Konya artık modern bir şehir. Konya valisi, kültür müsteşarı ve yeni başbakanımız eski tarihî Konya’nın ihyası için büyük bir şanstır. Büyükşehir Belediye Başkanımızın da Konya için projeleri var. Bunların hayata geçirilmesinin tam zamanı diye düşünüyoruz. Bu fırsat bir daha ele geçmez.
Bundan bir süre önce Konya kültürü ve turizmi için yakın vadede nelerin yapılabileceği hususunda bir çalışma yapmıştı. Bir araya getirilen tekliflerin ne kadarının hayata geçirildiğini bilemiyoruz. Kurulacak bir komisyon vasıtasıyla ileri sürülen teklifler teker teker ele alınarak hayata geçirilmelidir.
Sayın Davutoğlu bir konuşmasında Konya için: “Kadimlikle modernlik bir arada olabilir” buyurmuşlardı. Bu gerçekten önemli bir tespitti. Kadimliğinden eser kalmayan Konya’nın biraz da kadimliğini öne çıkarılarak denge korunmalıdır.
İki yıl kadar önce yerini tespit ettiğimiz Mevlâna’nın Evi ve Medresesi’nin üzerinde bulunan Sabah Dershanesi yıkılmaya başlandı. Bu Konya için önemli bir gelişme. Sayın Büyükşehir Belediye Başkanımıza teşekkür ediyoruz.

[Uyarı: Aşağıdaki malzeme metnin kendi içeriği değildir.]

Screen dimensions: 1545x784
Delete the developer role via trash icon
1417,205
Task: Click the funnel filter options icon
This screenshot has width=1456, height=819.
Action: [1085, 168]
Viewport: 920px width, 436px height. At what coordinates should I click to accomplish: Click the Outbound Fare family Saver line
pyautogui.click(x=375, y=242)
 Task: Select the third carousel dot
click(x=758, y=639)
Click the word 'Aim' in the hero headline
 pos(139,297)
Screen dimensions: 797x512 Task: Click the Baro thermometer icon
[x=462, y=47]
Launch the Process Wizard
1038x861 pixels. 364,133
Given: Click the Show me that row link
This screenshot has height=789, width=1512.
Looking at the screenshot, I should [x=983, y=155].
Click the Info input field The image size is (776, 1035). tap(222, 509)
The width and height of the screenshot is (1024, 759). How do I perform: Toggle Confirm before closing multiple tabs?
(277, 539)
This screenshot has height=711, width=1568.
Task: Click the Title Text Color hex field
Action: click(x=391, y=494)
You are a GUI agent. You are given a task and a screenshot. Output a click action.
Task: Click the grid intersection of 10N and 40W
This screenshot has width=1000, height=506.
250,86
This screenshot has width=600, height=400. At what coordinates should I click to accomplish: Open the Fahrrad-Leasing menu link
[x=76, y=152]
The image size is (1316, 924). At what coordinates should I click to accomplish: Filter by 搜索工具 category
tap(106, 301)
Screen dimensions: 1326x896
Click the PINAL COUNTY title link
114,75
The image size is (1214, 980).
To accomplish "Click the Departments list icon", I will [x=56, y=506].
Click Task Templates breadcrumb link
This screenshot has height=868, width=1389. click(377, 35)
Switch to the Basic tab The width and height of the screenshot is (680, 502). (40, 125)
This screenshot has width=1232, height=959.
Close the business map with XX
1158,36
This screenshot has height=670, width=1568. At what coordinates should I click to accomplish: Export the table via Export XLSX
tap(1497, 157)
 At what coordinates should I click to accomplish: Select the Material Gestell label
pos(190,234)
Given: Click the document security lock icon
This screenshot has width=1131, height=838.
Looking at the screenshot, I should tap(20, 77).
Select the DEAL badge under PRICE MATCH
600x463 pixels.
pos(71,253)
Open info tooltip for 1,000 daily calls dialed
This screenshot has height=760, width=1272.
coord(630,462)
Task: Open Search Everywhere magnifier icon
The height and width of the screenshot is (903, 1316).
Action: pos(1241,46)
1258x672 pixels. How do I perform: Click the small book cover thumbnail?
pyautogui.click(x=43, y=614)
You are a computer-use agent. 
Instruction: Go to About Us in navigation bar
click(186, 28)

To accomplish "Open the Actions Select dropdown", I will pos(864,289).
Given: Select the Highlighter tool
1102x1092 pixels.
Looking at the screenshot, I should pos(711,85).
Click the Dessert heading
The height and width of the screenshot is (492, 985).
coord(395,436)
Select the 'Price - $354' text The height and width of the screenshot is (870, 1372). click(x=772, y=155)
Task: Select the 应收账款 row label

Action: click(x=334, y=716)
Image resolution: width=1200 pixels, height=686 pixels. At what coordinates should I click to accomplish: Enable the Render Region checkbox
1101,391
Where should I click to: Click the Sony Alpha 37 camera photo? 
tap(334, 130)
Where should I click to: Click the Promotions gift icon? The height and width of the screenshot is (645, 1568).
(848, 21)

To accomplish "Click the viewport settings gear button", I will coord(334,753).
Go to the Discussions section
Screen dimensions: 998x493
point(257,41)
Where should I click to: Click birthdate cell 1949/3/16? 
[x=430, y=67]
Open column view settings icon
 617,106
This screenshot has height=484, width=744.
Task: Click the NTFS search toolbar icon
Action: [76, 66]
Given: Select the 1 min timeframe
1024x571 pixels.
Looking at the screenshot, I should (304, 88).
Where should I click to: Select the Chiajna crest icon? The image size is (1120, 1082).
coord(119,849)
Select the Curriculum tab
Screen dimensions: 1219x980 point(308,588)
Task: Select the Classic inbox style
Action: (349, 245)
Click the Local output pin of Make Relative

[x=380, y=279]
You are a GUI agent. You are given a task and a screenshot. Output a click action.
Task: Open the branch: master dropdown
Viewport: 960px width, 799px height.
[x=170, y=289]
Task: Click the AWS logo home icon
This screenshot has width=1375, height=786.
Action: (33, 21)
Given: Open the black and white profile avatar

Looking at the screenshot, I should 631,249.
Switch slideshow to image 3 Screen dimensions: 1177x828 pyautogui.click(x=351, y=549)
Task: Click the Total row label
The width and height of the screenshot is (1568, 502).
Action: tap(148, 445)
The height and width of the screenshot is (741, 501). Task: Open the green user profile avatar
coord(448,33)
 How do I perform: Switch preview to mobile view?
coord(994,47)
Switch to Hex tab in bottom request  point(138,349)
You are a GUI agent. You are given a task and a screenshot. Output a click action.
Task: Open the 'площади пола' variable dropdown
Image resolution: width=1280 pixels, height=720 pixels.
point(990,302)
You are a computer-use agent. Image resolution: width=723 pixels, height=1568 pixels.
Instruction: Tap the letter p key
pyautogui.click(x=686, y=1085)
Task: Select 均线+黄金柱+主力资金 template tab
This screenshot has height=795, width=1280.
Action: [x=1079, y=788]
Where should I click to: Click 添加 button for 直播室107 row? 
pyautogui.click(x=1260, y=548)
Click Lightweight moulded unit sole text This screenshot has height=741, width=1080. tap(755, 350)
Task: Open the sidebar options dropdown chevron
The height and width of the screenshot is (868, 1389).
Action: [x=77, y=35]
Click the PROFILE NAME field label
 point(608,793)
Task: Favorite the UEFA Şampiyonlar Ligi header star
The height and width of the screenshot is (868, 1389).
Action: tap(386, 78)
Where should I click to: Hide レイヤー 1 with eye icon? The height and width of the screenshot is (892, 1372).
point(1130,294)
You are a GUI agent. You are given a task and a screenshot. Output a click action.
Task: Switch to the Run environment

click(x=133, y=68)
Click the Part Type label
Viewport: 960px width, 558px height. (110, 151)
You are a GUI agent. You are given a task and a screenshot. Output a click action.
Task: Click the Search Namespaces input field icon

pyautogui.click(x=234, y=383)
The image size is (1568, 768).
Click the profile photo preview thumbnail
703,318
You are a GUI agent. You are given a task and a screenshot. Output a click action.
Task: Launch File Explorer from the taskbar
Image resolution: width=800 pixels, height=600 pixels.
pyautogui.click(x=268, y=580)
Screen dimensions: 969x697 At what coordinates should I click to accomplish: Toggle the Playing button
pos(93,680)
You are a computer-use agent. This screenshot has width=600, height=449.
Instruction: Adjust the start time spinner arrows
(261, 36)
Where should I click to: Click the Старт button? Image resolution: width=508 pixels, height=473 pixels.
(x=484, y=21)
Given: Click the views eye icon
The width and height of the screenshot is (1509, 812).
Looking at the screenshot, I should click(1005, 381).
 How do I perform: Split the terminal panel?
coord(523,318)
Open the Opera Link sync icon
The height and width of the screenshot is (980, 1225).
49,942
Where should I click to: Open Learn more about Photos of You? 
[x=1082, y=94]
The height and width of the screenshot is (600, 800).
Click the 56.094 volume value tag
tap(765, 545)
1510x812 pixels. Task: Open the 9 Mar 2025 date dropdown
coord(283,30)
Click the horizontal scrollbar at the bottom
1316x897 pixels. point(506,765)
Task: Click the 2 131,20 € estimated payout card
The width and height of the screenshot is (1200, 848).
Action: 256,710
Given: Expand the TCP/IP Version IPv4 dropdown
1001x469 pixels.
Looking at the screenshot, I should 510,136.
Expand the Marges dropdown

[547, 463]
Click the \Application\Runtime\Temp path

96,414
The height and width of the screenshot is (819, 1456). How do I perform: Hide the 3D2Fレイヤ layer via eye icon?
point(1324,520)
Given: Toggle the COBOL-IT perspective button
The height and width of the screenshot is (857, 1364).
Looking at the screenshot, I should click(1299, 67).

Mevlâna’nın evi ve medresesinin bulunduğu bölge, bir zamanlar Selçuklu eserleri ile dolu bir bölge idi. Buradaki eserler bütünüyle ele alınmalıdır. Bugün yeri tam olarak bilinmeyen Akıncı Medresesi, Akıncı Sarayı, Akıncı Mescidi ve Türbesi, Seyfiye Medresesi ve Türbesi yine Kadı İzzeddin Medresesi ve Türbesi ile Küçük Kemaliye Medresesi hep bu bölgede idi. Ata Petrolü’nün bulunduğu yerde de yine bir Selçuklu medresesi vardı.
Kültürel gelişmeler yanında ekonomik ve sanayi yatırımları da gerçekleşmeli. Bu Konya’nın hakkı değil mi? Zira Konya’da 1960’lı yıllardan beri ekonomik ve sanayi gelişmeler daha çok özel sektör eliyle gerçekleşti. Devletin fazla bir katkısı olmadı.
Şimdi Konya için çalışma zamanıdır diyoruz. Bu dönemde yöneticilerimize, aydınlarımıza, kültür adamlarımıza ve basınımıza büyük görevler düşüyor. Taş üstüne taş koyanı bu millet unutmayacak ve minnetle anacaktır.